It's time to retire the Oscars' 'Best Picture'
This vaunted category is absurdly blunt and meaninglessly broad
If you were paying attention to the Oscars in 1999, when Shakespeare in Love controversially won Best Picture over Saving Private Ryan, you know what's likely to happen when La La Land sweeps the Academy Awards on Sunday. (And it probably will: The Academy adores films about Hollywood's ability to make feel-good magic). A thousand thinkpieces will outline Moonlight's cinematic superiority to La La Land. We will read about Hidden Figures' greater historical import, about Fences' far more visceral honesty, about the ways Manchester by the Sea more experimentally blends humor with truly unfixable grief. Every one of these takes will be right. But they will all grant a flawed premise: that the Oscars can meaningfully judge something like Best Picture.

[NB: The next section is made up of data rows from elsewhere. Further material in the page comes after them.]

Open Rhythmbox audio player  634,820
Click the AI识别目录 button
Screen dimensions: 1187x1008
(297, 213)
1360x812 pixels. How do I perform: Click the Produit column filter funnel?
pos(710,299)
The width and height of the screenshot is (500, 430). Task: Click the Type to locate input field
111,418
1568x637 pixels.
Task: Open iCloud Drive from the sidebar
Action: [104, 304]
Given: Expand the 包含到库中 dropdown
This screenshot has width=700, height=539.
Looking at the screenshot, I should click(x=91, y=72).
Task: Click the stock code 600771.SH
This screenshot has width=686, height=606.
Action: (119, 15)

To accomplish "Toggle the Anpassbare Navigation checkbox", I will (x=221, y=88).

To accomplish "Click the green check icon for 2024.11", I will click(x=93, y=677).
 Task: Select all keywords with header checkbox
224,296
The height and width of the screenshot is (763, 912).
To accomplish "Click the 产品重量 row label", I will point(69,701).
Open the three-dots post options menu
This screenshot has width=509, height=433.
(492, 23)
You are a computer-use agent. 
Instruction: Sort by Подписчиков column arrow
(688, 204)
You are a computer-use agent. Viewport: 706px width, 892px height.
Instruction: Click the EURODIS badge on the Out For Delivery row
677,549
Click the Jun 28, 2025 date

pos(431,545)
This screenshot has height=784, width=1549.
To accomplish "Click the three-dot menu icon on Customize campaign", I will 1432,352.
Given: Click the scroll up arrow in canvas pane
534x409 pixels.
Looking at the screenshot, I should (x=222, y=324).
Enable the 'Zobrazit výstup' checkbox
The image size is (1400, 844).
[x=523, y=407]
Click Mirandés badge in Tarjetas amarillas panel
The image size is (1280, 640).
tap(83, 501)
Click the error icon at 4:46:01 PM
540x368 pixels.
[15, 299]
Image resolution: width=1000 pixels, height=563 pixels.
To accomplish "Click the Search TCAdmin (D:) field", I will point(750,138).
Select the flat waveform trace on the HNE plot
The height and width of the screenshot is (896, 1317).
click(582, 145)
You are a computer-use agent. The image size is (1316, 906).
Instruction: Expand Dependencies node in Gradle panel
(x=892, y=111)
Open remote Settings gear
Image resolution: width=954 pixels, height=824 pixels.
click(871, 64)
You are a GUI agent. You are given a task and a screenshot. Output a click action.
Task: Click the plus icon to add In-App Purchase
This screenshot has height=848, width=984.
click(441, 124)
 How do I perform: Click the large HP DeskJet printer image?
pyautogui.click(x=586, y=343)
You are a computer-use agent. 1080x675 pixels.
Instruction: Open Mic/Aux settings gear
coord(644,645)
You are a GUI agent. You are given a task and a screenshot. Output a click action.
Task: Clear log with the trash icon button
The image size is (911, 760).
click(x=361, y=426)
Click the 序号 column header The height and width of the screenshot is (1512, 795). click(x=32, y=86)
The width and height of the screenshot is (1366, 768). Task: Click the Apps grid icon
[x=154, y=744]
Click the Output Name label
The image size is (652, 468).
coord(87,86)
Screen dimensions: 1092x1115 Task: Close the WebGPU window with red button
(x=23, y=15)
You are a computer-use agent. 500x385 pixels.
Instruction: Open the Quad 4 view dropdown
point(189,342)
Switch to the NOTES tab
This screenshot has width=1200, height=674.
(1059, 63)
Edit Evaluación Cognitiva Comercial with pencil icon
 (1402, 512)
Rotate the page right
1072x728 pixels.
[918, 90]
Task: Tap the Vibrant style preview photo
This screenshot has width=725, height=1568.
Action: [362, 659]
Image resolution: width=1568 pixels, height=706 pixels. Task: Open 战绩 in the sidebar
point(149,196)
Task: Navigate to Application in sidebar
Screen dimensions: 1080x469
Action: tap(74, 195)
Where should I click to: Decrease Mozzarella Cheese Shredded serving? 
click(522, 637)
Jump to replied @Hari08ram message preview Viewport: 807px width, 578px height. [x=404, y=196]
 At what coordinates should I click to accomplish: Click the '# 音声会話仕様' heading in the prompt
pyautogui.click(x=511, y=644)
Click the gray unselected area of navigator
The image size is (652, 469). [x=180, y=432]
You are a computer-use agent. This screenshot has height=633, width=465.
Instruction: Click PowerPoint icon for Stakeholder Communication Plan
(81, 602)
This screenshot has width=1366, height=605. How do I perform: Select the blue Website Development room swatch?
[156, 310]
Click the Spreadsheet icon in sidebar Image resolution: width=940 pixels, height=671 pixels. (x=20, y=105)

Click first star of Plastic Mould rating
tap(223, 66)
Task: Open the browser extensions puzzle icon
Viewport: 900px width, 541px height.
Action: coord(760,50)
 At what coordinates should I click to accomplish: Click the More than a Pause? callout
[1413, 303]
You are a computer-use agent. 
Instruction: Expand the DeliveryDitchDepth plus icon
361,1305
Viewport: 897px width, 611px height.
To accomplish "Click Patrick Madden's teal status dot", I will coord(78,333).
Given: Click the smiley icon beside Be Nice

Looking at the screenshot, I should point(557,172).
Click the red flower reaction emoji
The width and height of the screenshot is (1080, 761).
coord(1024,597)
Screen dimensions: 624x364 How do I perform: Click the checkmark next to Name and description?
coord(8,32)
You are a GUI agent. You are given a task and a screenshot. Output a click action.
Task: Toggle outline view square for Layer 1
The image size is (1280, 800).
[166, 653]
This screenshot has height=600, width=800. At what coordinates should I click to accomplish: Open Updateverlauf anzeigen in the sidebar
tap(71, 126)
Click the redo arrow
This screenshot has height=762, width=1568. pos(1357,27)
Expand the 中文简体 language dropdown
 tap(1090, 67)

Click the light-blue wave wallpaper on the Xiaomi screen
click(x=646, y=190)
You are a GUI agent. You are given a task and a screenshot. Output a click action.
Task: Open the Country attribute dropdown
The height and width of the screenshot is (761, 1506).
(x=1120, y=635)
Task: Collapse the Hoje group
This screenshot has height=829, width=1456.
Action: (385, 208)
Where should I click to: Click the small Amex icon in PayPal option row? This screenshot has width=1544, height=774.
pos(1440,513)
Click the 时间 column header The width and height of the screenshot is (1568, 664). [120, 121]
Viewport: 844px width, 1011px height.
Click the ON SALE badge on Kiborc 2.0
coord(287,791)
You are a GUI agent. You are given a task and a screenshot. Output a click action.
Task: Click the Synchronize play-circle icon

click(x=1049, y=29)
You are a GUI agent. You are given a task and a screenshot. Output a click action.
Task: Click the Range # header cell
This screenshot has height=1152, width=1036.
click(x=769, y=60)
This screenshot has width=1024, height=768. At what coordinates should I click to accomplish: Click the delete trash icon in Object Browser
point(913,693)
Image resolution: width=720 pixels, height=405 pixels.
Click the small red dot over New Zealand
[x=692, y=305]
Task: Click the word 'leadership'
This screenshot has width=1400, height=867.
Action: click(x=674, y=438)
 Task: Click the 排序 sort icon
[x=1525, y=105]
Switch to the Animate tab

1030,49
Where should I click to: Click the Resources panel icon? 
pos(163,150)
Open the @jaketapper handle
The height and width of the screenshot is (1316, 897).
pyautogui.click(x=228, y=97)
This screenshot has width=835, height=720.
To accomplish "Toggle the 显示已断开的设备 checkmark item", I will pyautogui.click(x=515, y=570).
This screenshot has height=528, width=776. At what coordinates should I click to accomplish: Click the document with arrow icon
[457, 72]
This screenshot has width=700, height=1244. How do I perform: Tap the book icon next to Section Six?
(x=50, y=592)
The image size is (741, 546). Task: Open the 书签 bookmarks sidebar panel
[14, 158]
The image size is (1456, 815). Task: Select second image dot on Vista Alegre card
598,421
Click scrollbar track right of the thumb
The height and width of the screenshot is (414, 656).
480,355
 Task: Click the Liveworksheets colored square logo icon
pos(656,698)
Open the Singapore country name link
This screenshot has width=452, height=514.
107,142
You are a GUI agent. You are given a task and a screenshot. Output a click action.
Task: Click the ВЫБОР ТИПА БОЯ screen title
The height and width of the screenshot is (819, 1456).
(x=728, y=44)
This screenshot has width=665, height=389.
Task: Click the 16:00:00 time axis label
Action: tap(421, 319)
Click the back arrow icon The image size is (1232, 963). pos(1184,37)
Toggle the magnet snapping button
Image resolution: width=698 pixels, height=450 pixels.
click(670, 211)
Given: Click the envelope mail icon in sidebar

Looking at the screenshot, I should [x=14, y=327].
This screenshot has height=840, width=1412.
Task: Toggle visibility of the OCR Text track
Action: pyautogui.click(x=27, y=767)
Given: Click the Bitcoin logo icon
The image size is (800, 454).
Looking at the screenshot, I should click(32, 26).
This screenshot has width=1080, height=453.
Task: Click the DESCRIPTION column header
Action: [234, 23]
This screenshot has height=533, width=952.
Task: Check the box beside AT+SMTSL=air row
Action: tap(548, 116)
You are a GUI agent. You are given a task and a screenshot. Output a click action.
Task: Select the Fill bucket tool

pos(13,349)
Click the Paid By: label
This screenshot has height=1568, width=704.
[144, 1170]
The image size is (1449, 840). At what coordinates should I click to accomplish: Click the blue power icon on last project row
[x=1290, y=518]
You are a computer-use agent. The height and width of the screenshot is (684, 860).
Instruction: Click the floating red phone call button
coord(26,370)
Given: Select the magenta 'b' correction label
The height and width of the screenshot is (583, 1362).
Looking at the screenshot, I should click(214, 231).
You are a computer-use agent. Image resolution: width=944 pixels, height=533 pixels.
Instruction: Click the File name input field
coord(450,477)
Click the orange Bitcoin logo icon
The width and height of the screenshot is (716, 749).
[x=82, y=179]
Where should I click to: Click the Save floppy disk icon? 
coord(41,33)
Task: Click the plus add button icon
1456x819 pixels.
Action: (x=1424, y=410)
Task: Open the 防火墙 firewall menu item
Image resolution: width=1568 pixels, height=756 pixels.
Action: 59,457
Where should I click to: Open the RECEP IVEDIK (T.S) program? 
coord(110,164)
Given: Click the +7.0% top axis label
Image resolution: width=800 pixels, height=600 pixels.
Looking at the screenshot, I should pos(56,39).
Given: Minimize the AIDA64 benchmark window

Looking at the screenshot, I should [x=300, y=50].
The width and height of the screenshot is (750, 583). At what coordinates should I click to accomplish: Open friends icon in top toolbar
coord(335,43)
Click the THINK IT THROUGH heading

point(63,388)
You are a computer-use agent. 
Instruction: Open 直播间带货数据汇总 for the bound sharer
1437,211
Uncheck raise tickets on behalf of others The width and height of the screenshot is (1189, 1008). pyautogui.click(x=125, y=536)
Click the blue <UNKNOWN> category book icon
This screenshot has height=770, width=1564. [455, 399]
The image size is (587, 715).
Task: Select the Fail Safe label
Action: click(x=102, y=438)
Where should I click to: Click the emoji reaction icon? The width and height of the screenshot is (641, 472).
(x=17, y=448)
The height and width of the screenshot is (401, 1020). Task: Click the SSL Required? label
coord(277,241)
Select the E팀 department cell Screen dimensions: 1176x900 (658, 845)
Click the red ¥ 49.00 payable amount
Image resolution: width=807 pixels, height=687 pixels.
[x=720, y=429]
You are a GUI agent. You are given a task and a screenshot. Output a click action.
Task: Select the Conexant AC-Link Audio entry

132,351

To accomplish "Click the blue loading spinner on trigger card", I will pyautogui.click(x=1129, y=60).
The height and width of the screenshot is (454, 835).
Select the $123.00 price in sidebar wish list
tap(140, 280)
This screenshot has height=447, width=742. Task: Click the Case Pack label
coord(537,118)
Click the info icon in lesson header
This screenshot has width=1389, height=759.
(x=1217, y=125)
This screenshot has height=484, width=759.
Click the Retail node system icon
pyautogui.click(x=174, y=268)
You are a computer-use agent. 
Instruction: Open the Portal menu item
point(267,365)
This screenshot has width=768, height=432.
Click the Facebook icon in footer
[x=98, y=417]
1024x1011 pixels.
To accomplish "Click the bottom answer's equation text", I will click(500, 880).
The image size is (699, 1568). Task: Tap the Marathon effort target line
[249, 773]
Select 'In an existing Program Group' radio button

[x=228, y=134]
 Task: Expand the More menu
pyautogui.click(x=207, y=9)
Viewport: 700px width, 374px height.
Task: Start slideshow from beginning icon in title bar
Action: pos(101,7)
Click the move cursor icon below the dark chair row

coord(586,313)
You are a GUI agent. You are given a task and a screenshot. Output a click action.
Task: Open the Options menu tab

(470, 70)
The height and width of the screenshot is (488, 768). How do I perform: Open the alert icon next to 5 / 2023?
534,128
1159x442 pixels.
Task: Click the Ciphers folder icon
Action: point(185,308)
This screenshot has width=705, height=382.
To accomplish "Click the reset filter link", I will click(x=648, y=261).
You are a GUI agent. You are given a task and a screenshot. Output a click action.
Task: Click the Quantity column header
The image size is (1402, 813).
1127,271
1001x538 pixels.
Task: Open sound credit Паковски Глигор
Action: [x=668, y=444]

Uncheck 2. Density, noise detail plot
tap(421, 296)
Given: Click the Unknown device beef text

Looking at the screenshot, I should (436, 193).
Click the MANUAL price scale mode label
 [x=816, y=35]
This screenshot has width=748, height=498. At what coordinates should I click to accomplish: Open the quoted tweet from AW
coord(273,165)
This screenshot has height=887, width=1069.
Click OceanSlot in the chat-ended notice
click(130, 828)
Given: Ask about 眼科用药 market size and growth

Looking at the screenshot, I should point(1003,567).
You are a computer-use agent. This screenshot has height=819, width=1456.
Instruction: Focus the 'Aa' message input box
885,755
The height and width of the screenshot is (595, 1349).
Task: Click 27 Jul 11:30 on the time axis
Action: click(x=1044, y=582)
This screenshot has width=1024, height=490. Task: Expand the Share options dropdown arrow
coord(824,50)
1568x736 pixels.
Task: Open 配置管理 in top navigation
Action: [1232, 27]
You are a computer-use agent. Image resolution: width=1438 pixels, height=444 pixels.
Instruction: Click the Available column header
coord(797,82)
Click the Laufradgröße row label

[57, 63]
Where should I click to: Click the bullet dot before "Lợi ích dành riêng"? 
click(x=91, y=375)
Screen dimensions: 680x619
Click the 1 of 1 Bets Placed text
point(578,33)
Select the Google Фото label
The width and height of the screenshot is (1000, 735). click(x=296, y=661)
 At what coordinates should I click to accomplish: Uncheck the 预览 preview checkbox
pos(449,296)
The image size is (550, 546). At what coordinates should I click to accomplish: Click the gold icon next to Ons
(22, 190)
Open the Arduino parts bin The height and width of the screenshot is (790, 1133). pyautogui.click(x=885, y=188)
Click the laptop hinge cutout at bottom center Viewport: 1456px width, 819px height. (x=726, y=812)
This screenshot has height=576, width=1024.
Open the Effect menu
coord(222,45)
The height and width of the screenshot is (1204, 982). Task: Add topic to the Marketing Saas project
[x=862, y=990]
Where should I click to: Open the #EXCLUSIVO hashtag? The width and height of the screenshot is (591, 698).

And in that, they will all be wrong.
To be useful, or informative, or meaningful, comparative contests should have some baseline similarities. The long jump measures who can jump farther. Even a sport that is less straightforward measures something clear: Olympic ice skaters compete to produce the most artistic and challenging routine. But film is more complex than any act of athleticism. Hidden Figures wants to make us remember. La La Land wants to make us forget. The former honors history. The second honors fantasy. These movies are not attempting similar things. What's the point of judging them as if they were?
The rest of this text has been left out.